Human Research Report
Protecting Researchers and Research Subjects
Vol. 31, No. 7, July, 2016
In This Issue
Here’s an inside look at what you will receive in the newsletter, including actual excerpts.
IRBs, Informed Consent, and FDA Form 3926 for Access … p. 4
IRBs and Charging Human Subjects For Investigational Products … p. 5
IRBs MUST Use a Single IRB (“sIRB”) For NIH Multisite Human Studies … p. 6
In Congress: Group Says Bill Poses Unacceptable Risks for Study Subjects … p. 8
FDA: Researcher-Sponsor Fails to Secure Timely IRB Review of Study … p. 9
OHRP: Institution Investigated Even Though Its IRB Is Not THE IRB of Record … p. 10
In Court: Record Keeping Was Inadequate … p. 11
In Agencies & Organizations … p. 12
Compliance Conferences & Courses … p. 14
IRBs, Informed Consent, and FDA Form 3926
for Access … p. 4
As noted in the previous article, this HRR article addresses the second of 3 new FDA guidances. This one is titled “Individual Patient Expanded Access Applications: Form FDA 3926.” The form is available:
“… for licensed physicians to use for expanded access requests for individual patient INDs [Investigational New Drug Applications]. Individual patient expanded access allows for the use of an investigational new drug outside of a clinical investigation, or the use of an approved drug where availability is limited by a risk evaluation and mitigation strategy (REMS), for an individual patient who has a serious or immediately life threatening disease or condition when there is no comparable or satisfactory alternative therapy to diagnose, monitor, or treat the disease or condition.

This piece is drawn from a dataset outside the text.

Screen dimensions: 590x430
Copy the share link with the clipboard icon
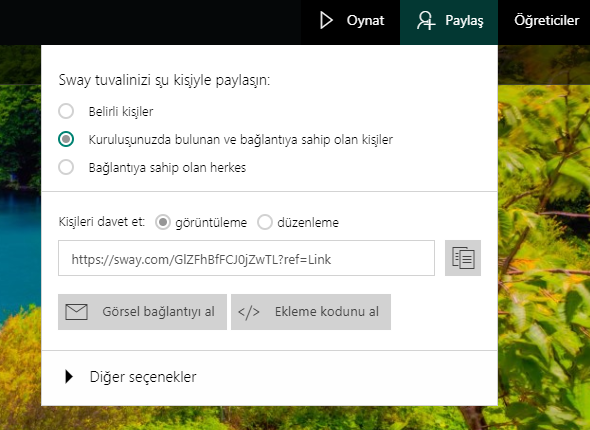[463, 258]
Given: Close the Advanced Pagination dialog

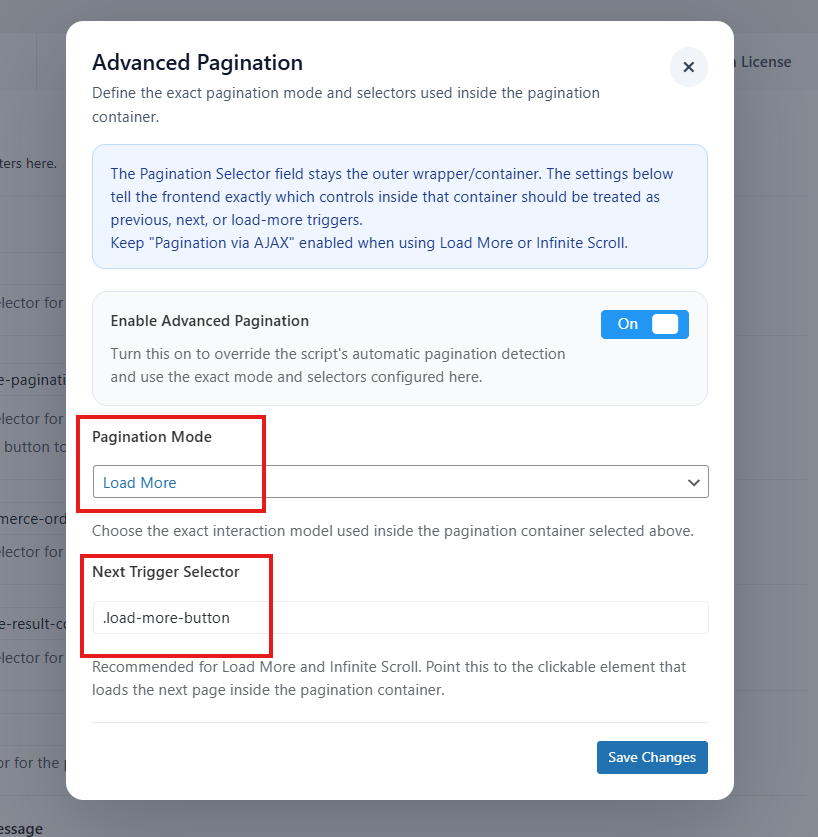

Form FDA 3926 provides a streamlined alternative for submitting an IND for use in cases of individual patient expanded access, including for emergency use. This guidance finalizes the draft guidance issued in February 2015“ (81 Fed. Reg. 35776-35777, June 3, emphases added).

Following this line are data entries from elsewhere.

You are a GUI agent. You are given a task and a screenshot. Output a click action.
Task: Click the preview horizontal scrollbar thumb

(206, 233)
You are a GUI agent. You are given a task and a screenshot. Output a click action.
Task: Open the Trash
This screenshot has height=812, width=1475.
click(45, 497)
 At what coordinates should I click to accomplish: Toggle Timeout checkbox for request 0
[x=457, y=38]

IRBs and Charging Subjects For Investigational
Products … p. 5
This article addresses the third and final guidance in FDA’s recent trio of final guidances. The first two, discussed in the previous two articles in this HRR issue, covered aspects of expanded access to experimental products for treatment use. The third guidance involves charging research subjects for the use of experimental products. However, note that one aspect of charging subjects also includes expanded access situations. All three guidances cover areas of importance to Institutional Review Boards (IRBs).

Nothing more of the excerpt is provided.